Понимая себя: взгляд психотерапевта — страница 5 из 42

Его клинические разборы собирали не только врачей «Скворешни» (больницы им. Скворцова-Степанова), но и многих виднейших психиатров, студентов из кружка. То же было и на поликлинических консультациях. Как-то, уже работая в больнице, я пришел чуть раньше начала. Профессор явно чувствовал себя неважно. Едва удалось уговорить его измерить давление крови. 240 на 180!!! Стою и не знаю: сказать – не сказать? Скажу – могу напугать. Не скажу – ведь будет работать с таким давлением. Пришлось сказать. В ответ – как ни в чем не бывало: «А-а-а! А я-то думаю – что ж голова так болит? Ну что, скоро начнем? Давно пора». И он детальнейшим образом консультирует трех больных. Похоже было, что работа его в полном смысле слова лечит.

То ли в конце 60-х, то ли в начале 70-х годов проходил в Ленинграде большой семинар, на который съехались врачи Северо-Запада СССР. На многих лекциях они откровенно спали. Но вот лекция Самуила Семеновича о детской эпилепсии – с десяти утра до почти трех часов дня с одним маленьким перерывом: полный зал слушает его как маленький ребенок сказку – раскрыв глаза и уши. После окончания лекции на него наваливаются с вопросами, но он успевает попросить меня поймать такси, потому что в три часа в другом месте начинается его консультация. Ловлю. Он как-то вырывается из круга, и мы едем. По дороге надо остановиться у магазина – он покупает четвертушку черного хлеба и немного сыра (диабет требует подпитки каждые два-три часа). В три пятнадцать мы в поликлинике, где уже ждут родители с детьми и пришедшие поучиться у Мастера врачи и студенты. Время от времени ему приносят чай и очередной, нарезанный из купленного, бутерброд с сыром без масла (помню и других профессоров, к приходу которых в клинику сотрудники «скидывались» им на стол – отнюдь не такой библейской простоты). Консультация заканчивается около семи вечера. Провожаю Учителя до дома – по дороге он продолжает обсуждать больных с увлеченностью, которую сегодня и у молодого врача встретишь не часто. И вот так или почти так – вплоть до последних дней жизни.

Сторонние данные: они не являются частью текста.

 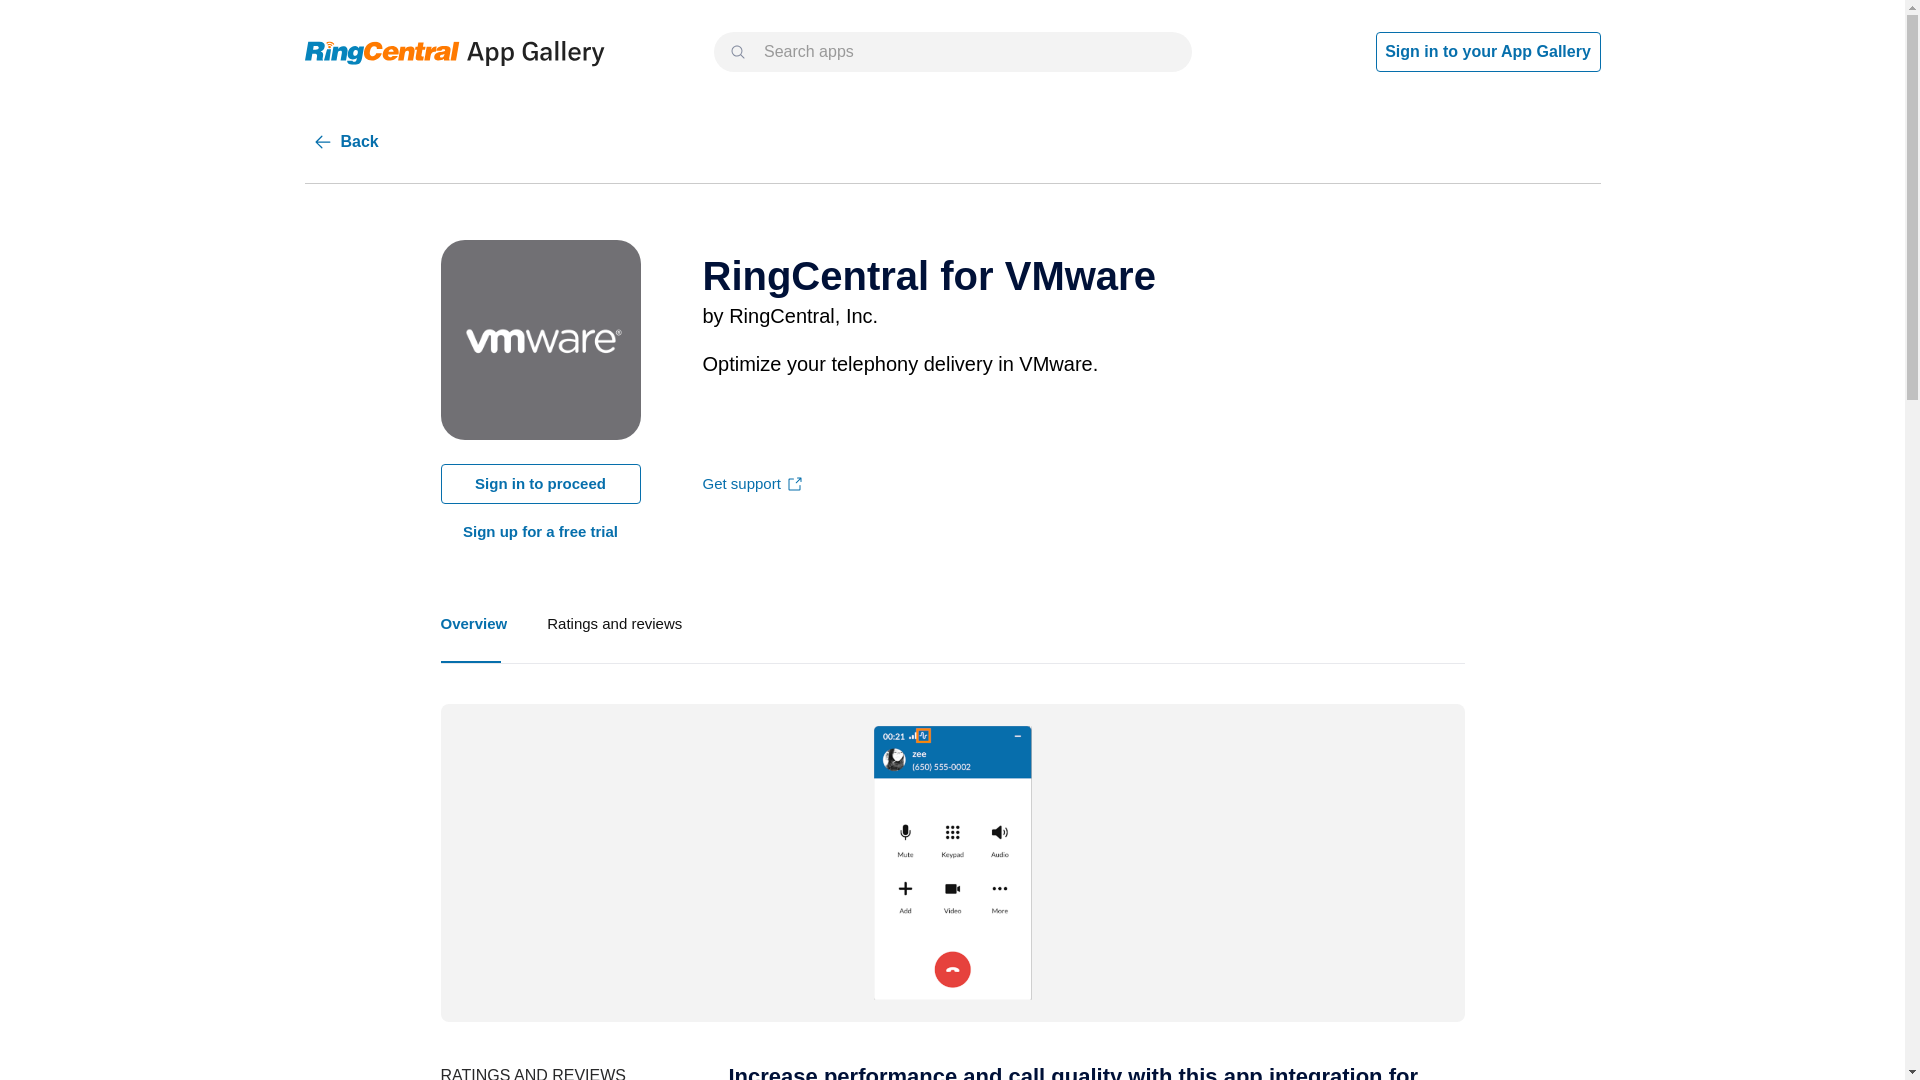 I want to click on Sign up for a free trial, so click(x=540, y=531).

Профессором он был и для врачей, и для пациентов отнюдь не потому, что въезжал в общение на коне своих званий, – этого он терпеть не мог. Просто в нем, если вы были не слепы и не предвзяты, нельзя было не видеть Профессора. Его лекции были событиями, собиравшими студентов разных курсов и институтов, потому что ему – блестящему педагогу – до самых последних дней психиатрия была бесконечно интересна. «Орел – он думает, что все орлы», – сказал Олжас Сулейменов. Точно так же С.С. Мнухин как бы полагал, что психиатрия интересна всем. Он мог выйти на кафедру, помолчать и сказать: «Я должен был читать лекцию о шизофрении. Но я не буду ее читать». И после долгой паузы: «Я вам прочту поэму о шизофрении». И читал действительно поэму – не в смысле рифмы, конечно, но в смысле глубочайшего проникновения в суть и дух этой «королевы психиатрии». И не было в этом ни капли ломания – просто он делился тем, что в тот день было для него важно (потом понял, насколько важно, – ведь изучение этого расстройства все больше и больше прибирала к рукам всесильная Москва).

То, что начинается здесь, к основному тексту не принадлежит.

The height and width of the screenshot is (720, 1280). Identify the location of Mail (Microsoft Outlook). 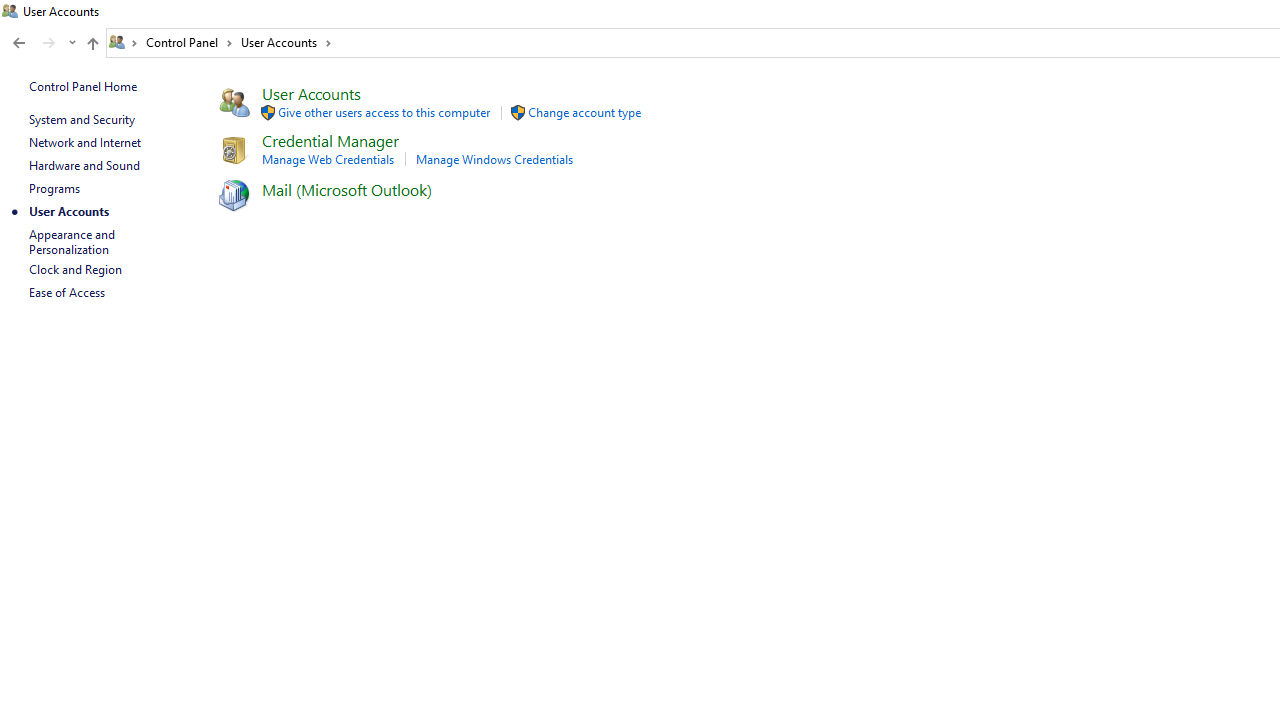
(346, 190).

Удивителен он был с больными. Ни разу не видел, чтобы его беседы с ними напоминали допрос вместо расспроса. Это были именно беседы двух людей. С его стороны – тонкие и бережные, наполненные искренним интересом не к «охоте за симптомом», а к собеседнику.

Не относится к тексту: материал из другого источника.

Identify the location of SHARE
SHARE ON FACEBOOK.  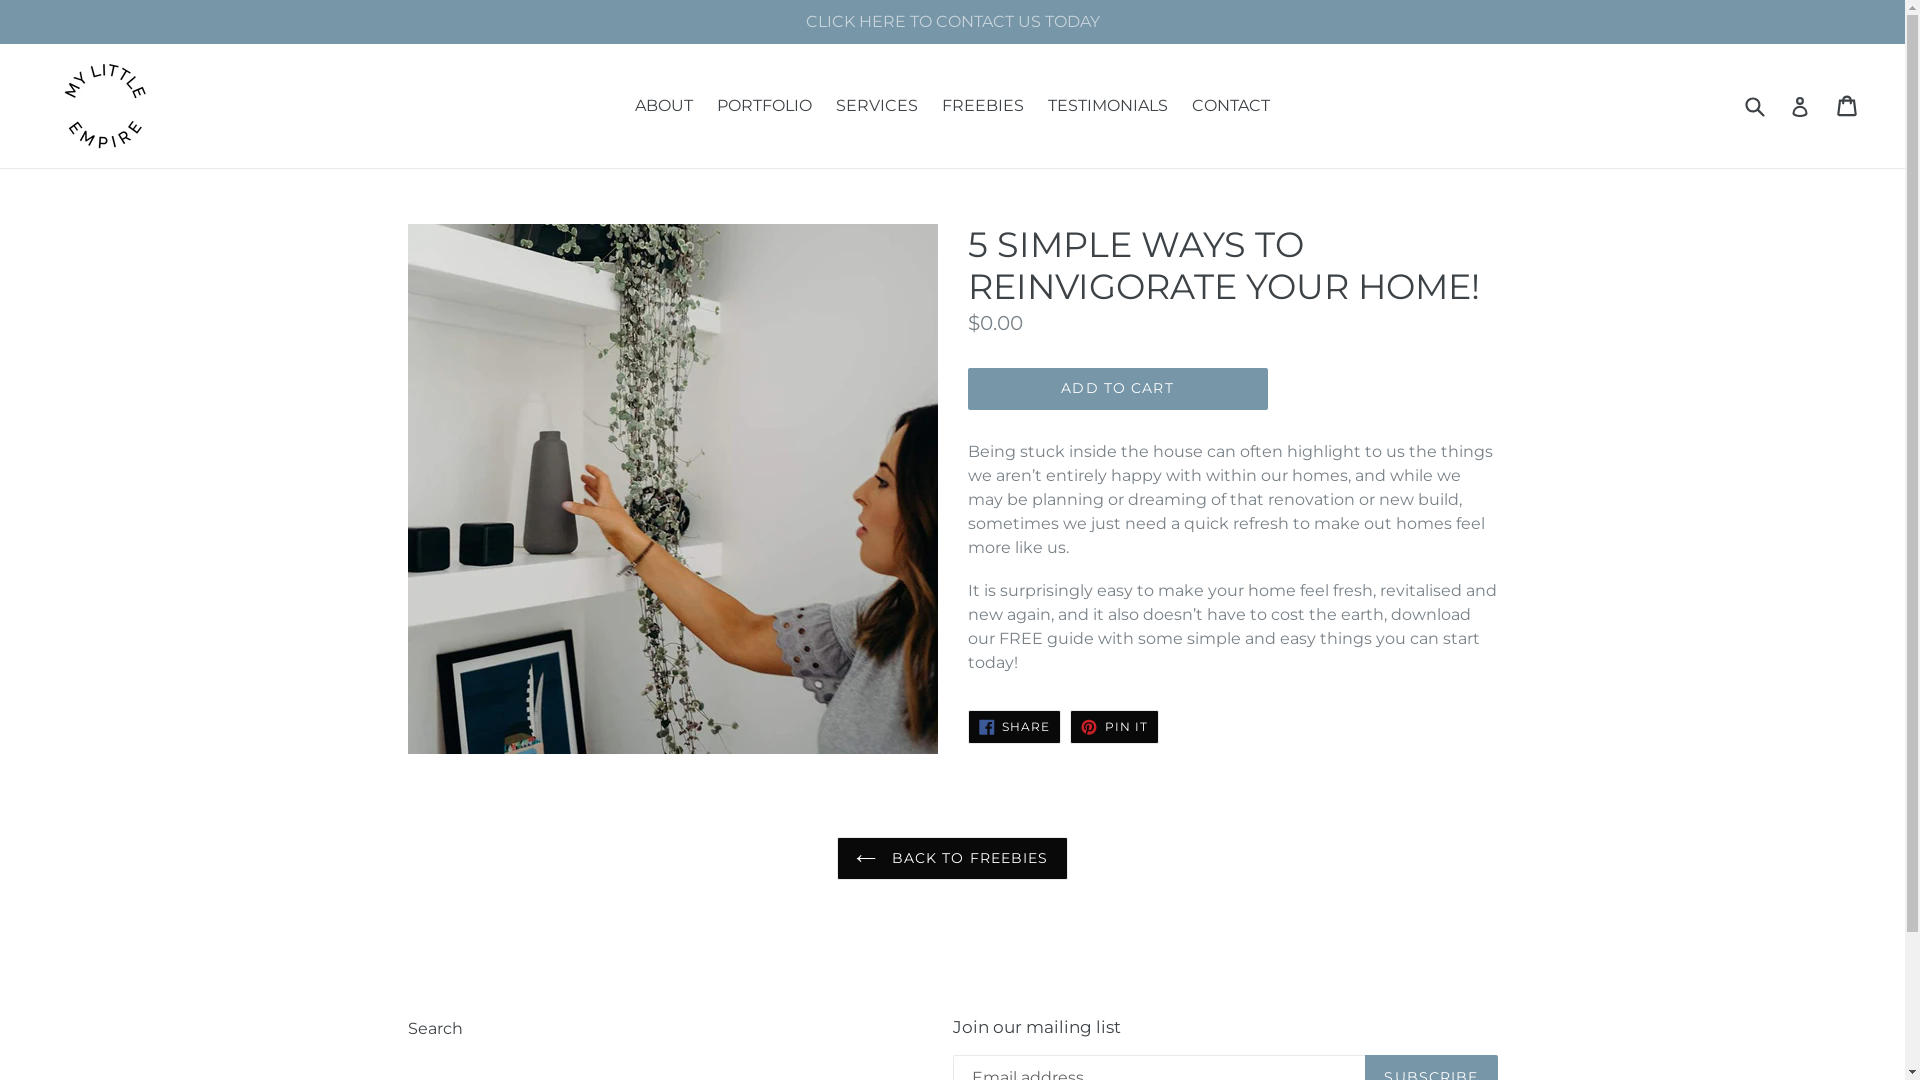
(1015, 727).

Сдав последний госэкзамен, я повстречал Учителя в институтском саду: «В армию призывают? Я вот тоже после института год в кавалерии прослужил… Смешно… Знаете, если хотите быть приличным психиатром, не забывайте о трех вещах. Среди профессоров столько же дураков, сколько в общей популяции. Психиатрии вас больше научит хорошая литература – Толстой, Достоевский, чем учебники. И помните, что диагноз – это еще далеко не весь человек».

В блокадном Ленинграде он был консультантом военных госпиталей и как-то рассказывал мне об этом, не только о самой работе, но и о пути пешком голодного человека – 3–4 часа туда и столько же обратно – в том числе и сумасшедшими блокадными зимами. На рубеже 40-х и 50-х продолжал принимать у себя на кафедре опального и отовсюду выгнанного академика Л.А. Орбели. Всю жизнь цитировал неврологические работы З. Фрейда. При всем при этом в обычной жизни храбрецом не был и на рожон не лез. Скорее даже склонен был избегать многолюдных собраний, мог долго и тревожно собираться на какую-нибудь конференцию в Москву, а в последний момент остаться дома. Думаю, по этой же причине и книг не оставил – только статьи, но настолько насыщенные, я бы сказал – такого удельного веса, что долго еще вдумчивые психиатры будут находить в них своего рода коды, ключи к многим проблемам.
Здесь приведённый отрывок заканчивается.